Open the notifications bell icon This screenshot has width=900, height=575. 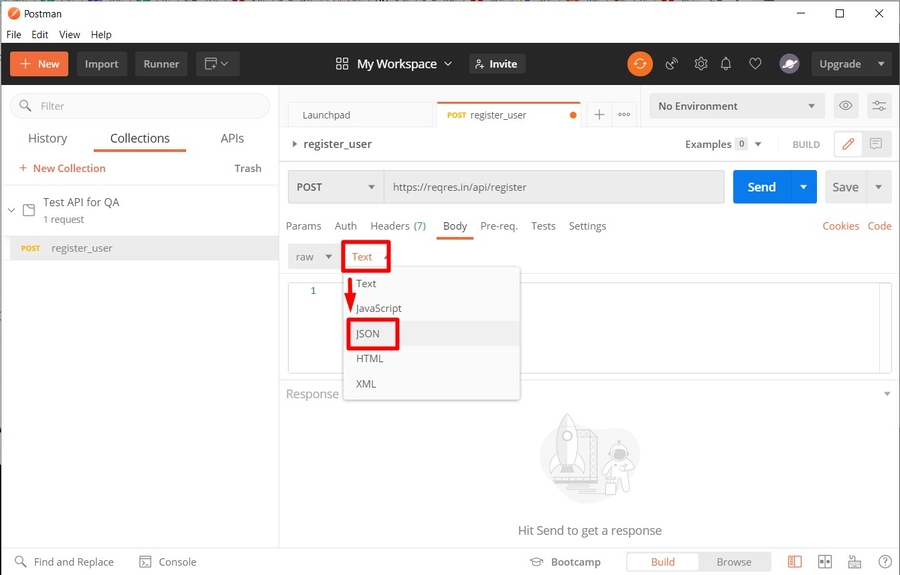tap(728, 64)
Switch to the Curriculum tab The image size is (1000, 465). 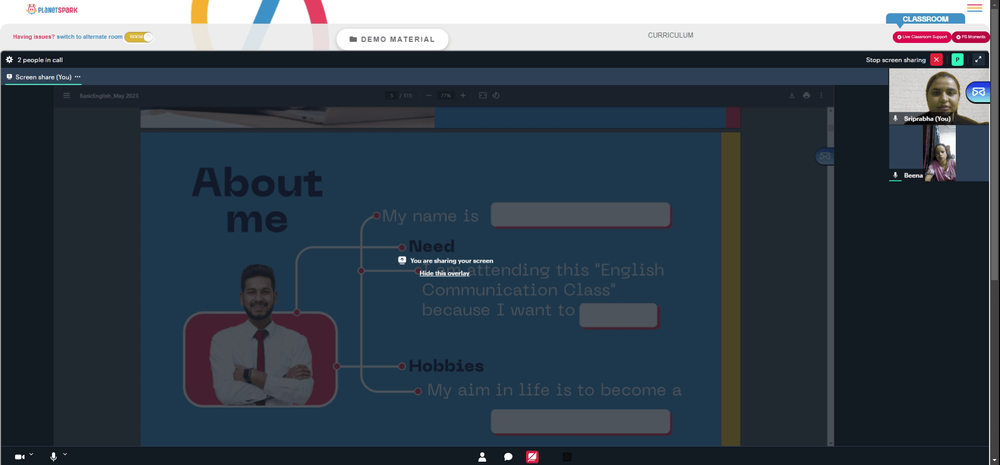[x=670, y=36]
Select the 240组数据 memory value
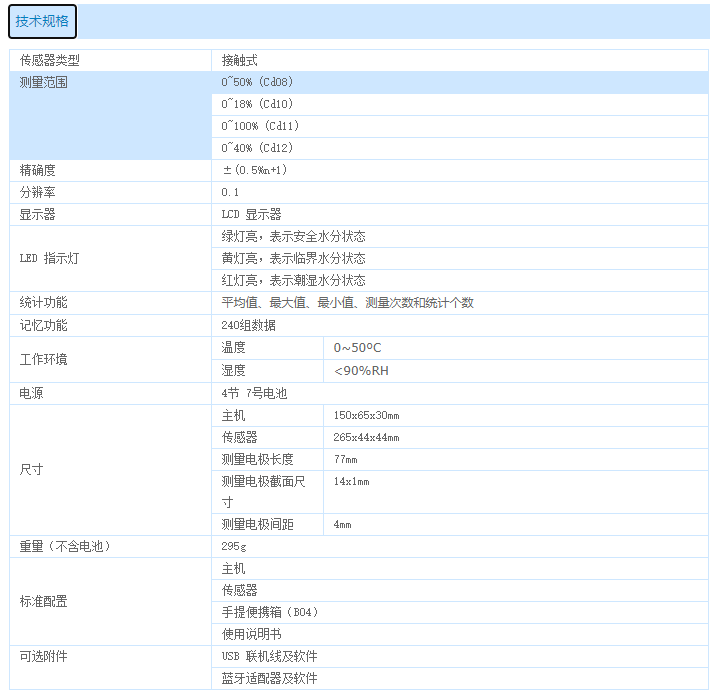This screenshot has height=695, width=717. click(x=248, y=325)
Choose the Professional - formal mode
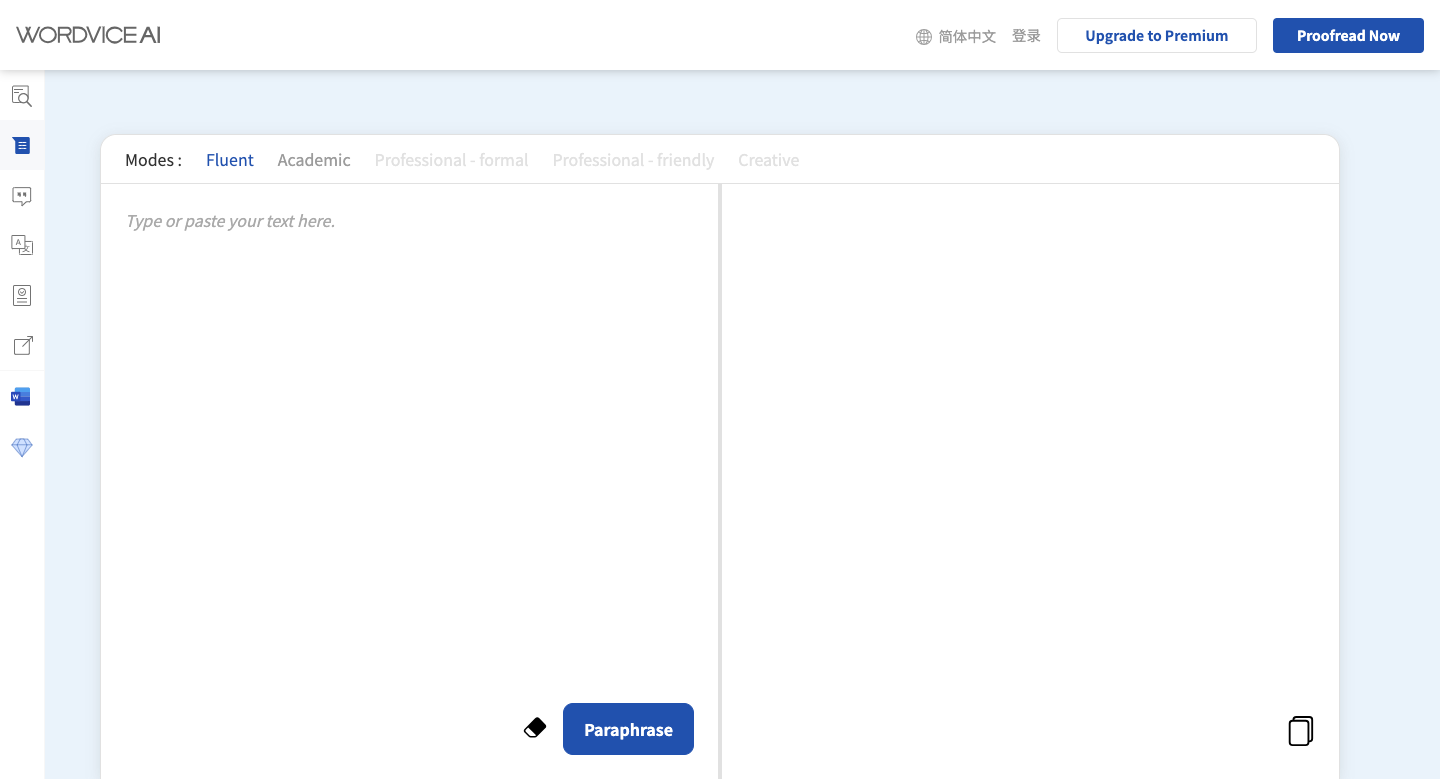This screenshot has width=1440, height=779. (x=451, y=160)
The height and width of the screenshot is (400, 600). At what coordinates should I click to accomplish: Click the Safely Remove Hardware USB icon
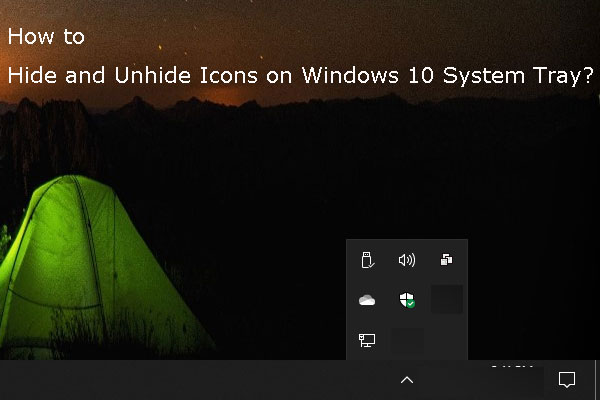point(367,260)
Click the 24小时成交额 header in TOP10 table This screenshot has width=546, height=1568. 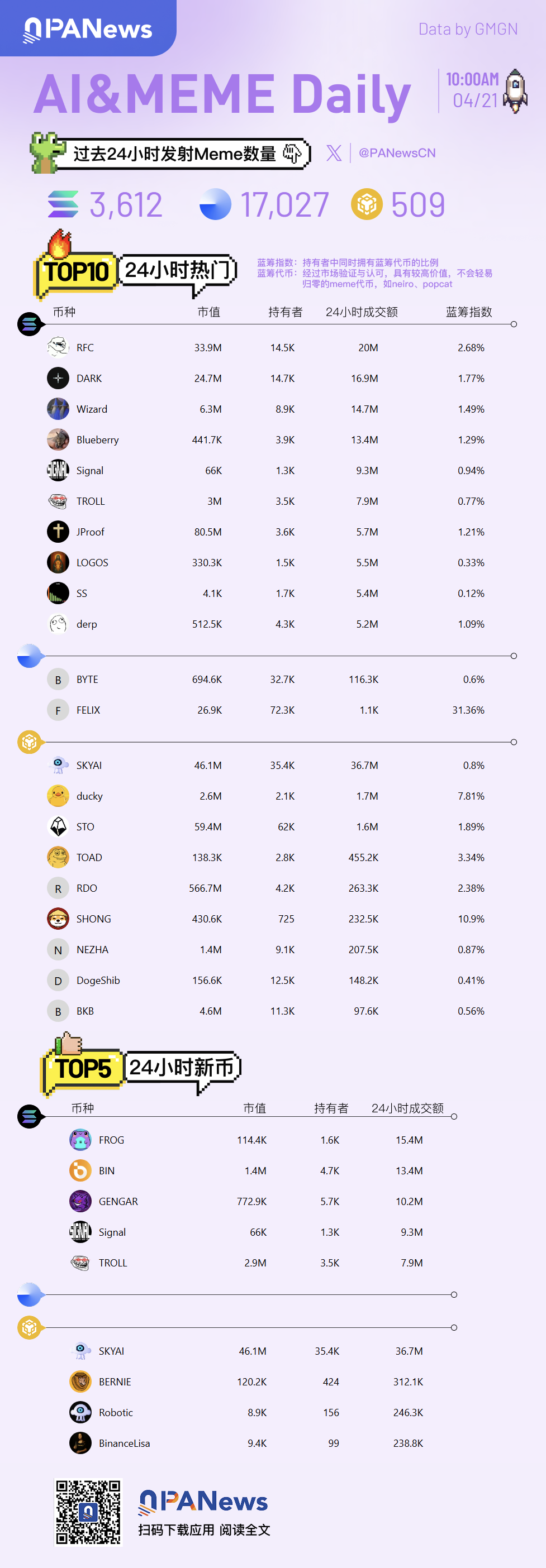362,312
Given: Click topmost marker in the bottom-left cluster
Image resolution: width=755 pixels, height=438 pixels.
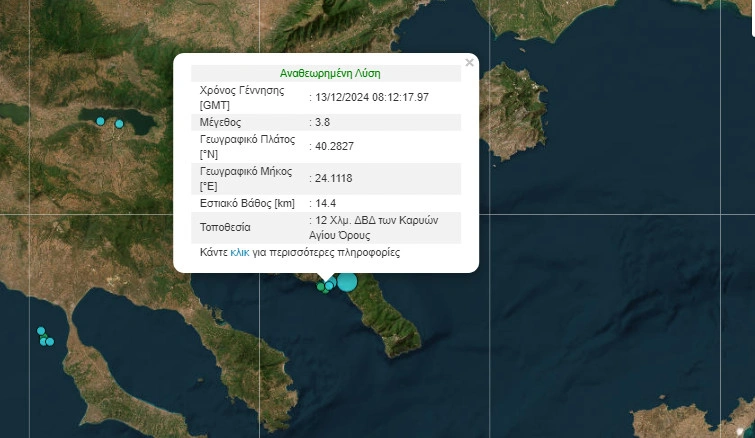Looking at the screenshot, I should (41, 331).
- - - - - - -
- [What needs to be done]: Skip the pictures. Return exactly the lines from the one containing "Image resolution: width=755" through the end of the data above, both included, and nothing besides.

- [Expected answer]:
Image resolution: width=755 pixels, height=438 pixels.
Looking at the screenshot, I should (41, 331).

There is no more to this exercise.